* [EXERCISE AIM]: The answer is to be the data that follows, transcribed exactly, minus its pictures.

━━ GIVEN INFORMATION

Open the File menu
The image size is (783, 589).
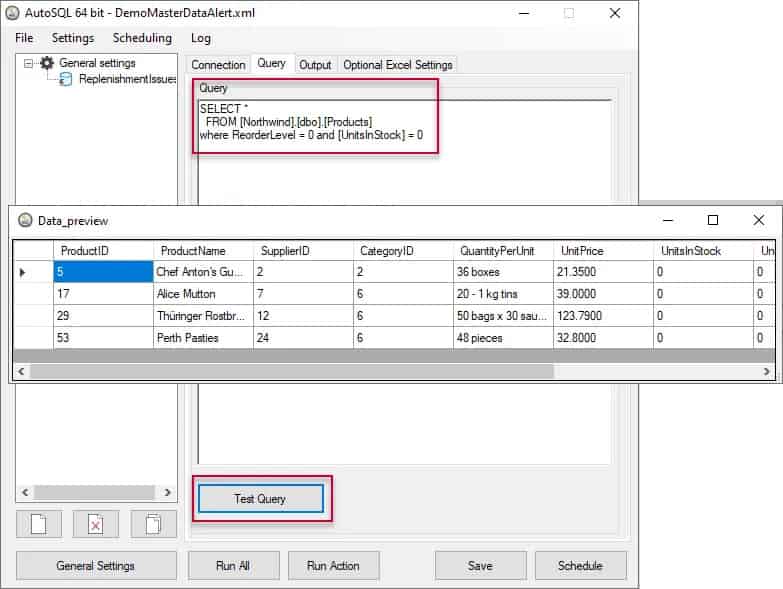pyautogui.click(x=24, y=38)
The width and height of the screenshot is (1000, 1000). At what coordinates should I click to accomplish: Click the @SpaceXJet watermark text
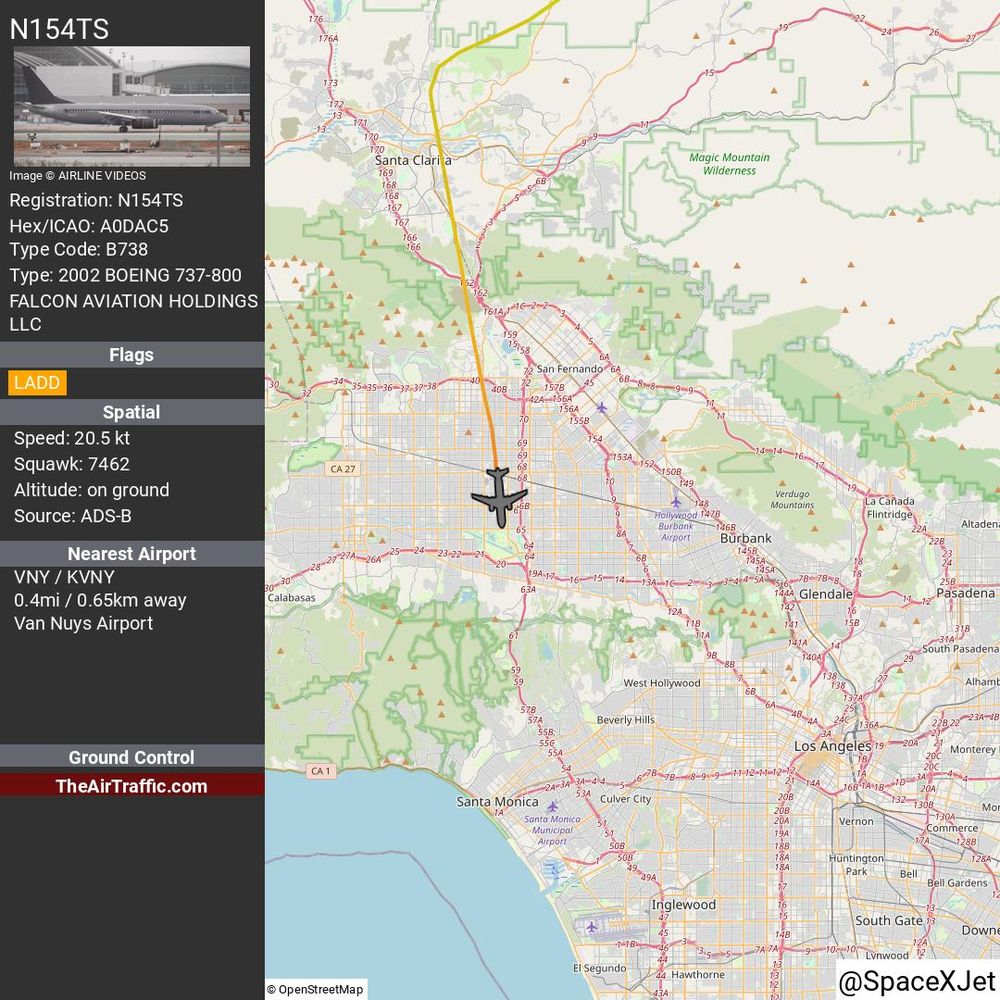click(917, 981)
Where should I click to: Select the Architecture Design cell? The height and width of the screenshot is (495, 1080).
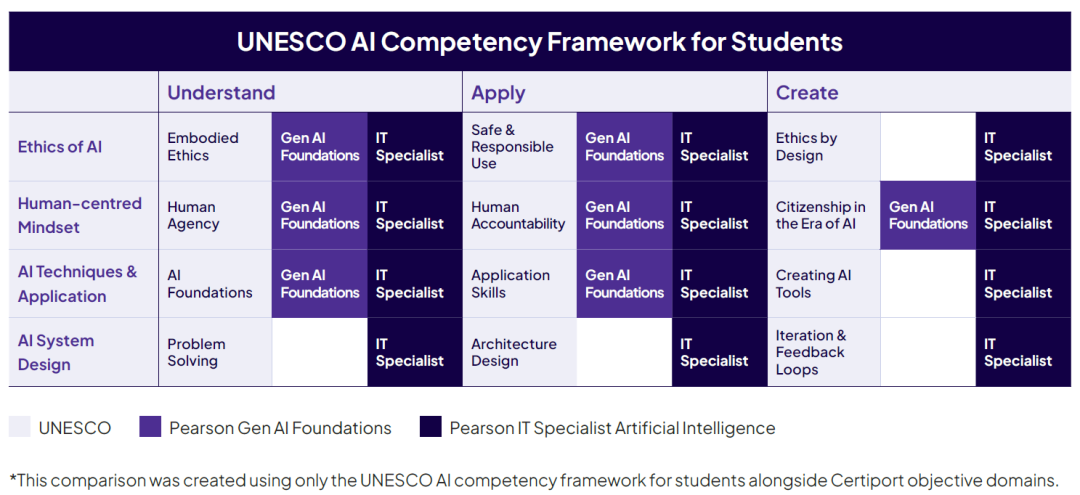pos(514,352)
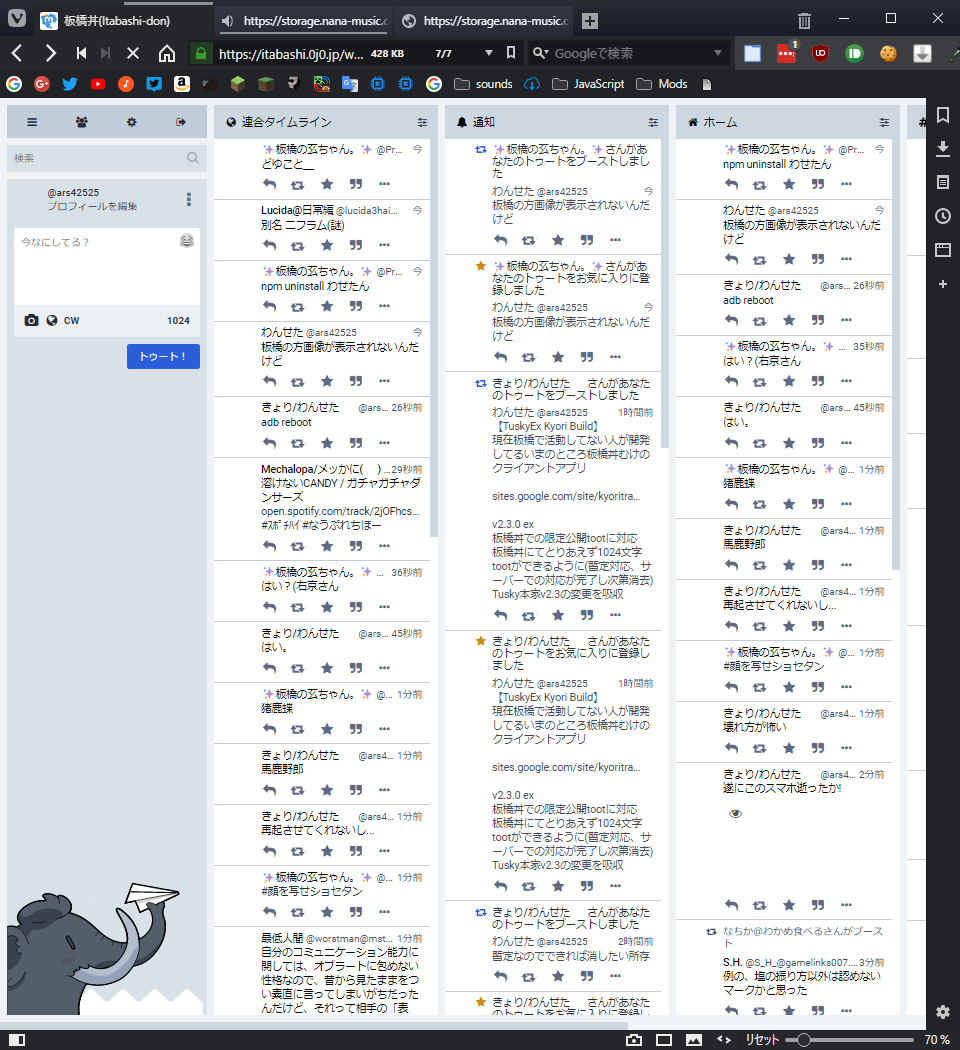960x1050 pixels.
Task: Open the Vivaldi downloads panel
Action: point(942,149)
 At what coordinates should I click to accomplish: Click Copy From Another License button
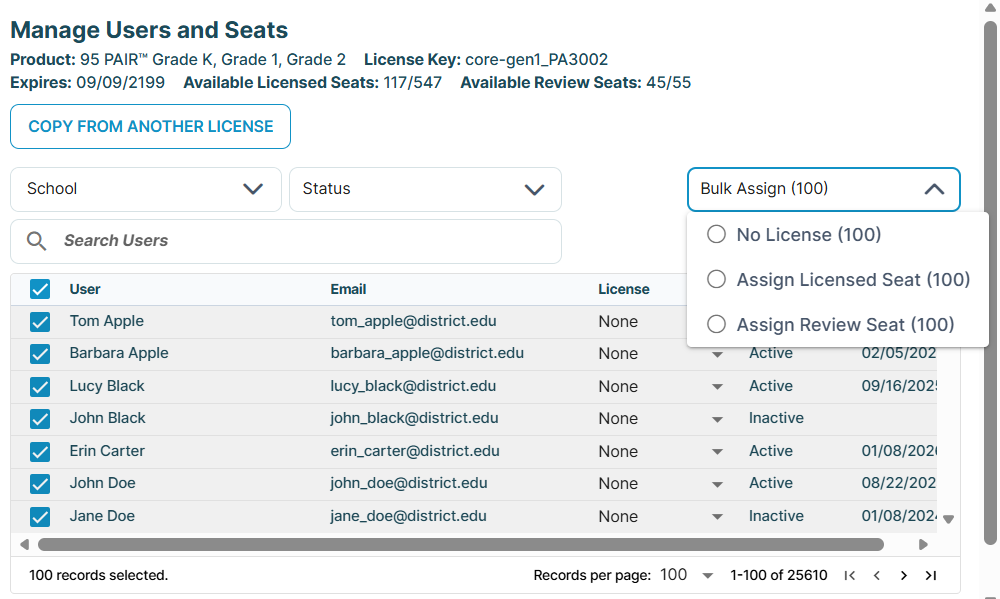tap(150, 127)
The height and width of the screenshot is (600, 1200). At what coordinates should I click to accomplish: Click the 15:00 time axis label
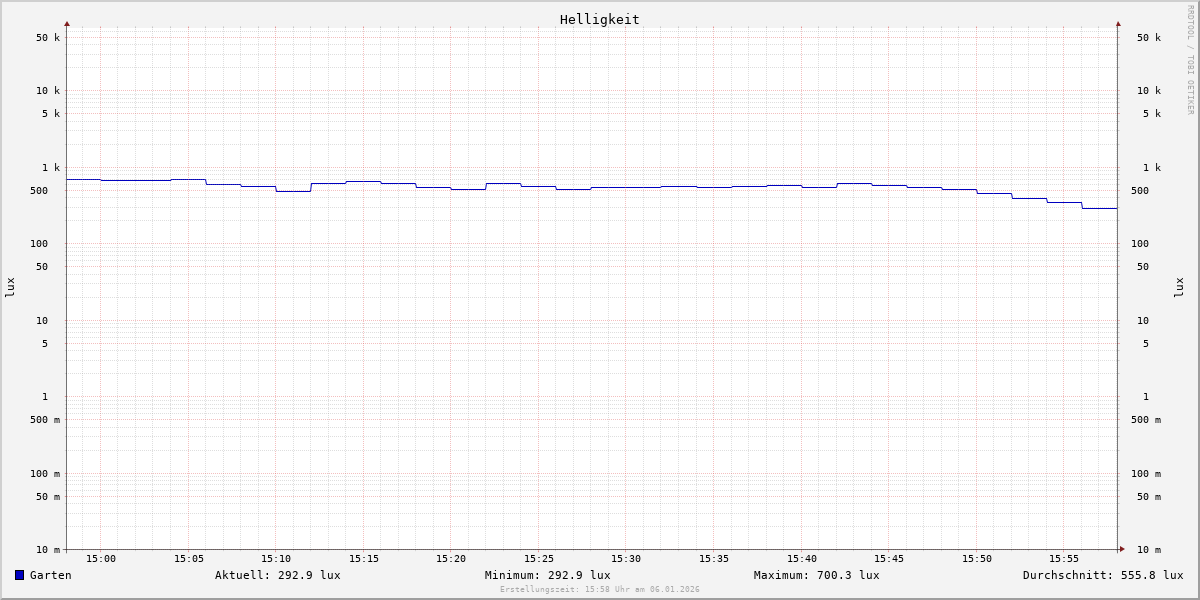point(101,559)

━━━━

* [THE COMPLETED TASK]:
Open the File menu
The image size is (783, 589).
pyautogui.click(x=24, y=38)
The width and height of the screenshot is (1000, 1000). At what coordinates should I click to accomplish: Click the @SpaceXJet watermark text
click(917, 981)
Where should I click to: Select the Architecture Design cell? The height and width of the screenshot is (495, 1080).
pos(514,352)
960x1050 pixels.
Task: Open the Vivaldi downloads panel
Action: point(942,149)
 At what coordinates should I click to accomplish: Click Copy From Another License button
tap(150, 127)
The height and width of the screenshot is (600, 1200). At what coordinates should I click to accomplish: Click the 15:00 time axis label
point(101,559)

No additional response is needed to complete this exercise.